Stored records
______

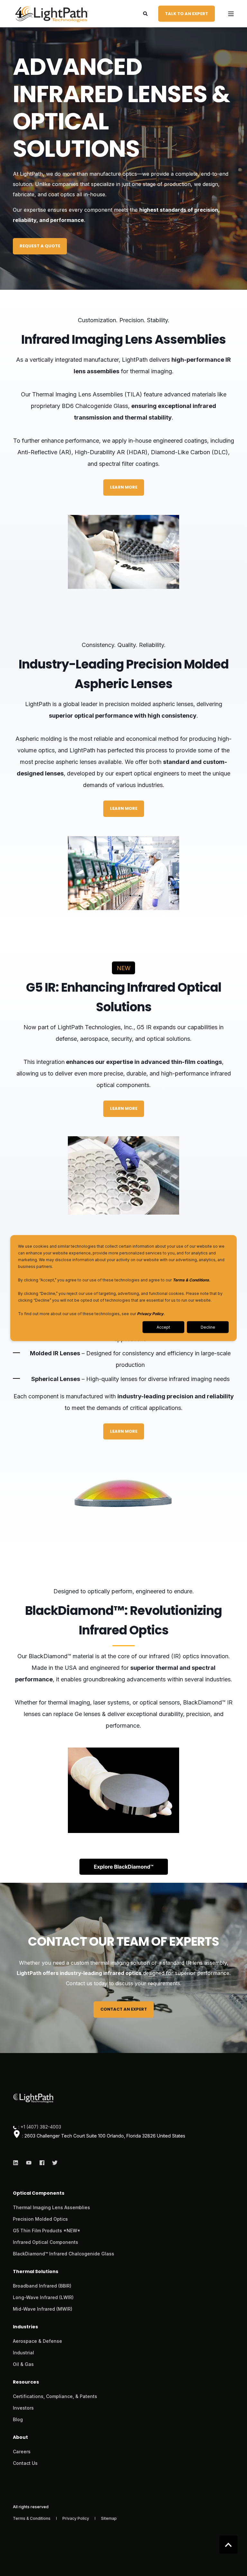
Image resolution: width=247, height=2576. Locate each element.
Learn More (123, 487)
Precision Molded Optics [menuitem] (40, 2219)
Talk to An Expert (186, 13)
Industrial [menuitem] (23, 2352)
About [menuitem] (20, 2437)
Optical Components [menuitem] (38, 2193)
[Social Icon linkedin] (17, 2162)
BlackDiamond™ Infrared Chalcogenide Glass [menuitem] (63, 2253)
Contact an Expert (123, 2009)
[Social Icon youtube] (28, 2162)
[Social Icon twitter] (53, 2162)
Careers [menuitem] (22, 2451)
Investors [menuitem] (23, 2408)
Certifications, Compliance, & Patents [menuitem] (55, 2396)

______

**Problem**
With the entries above as the source, set down exactly the lines from the one holding "Talk to An Expert (186, 13)" through the last line, both ends included.

**Response to this exercise**
Talk to An Expert (186, 13)
Industrial [menuitem] (23, 2352)
About [menuitem] (20, 2437)
Optical Components [menuitem] (38, 2193)
[Social Icon linkedin] (17, 2162)
BlackDiamond™ Infrared Chalcogenide Glass [menuitem] (63, 2253)
Contact an Expert (123, 2009)
[Social Icon youtube] (28, 2162)
[Social Icon twitter] (53, 2162)
Careers [menuitem] (22, 2451)
Investors [menuitem] (23, 2408)
Certifications, Compliance, & Patents [menuitem] (55, 2396)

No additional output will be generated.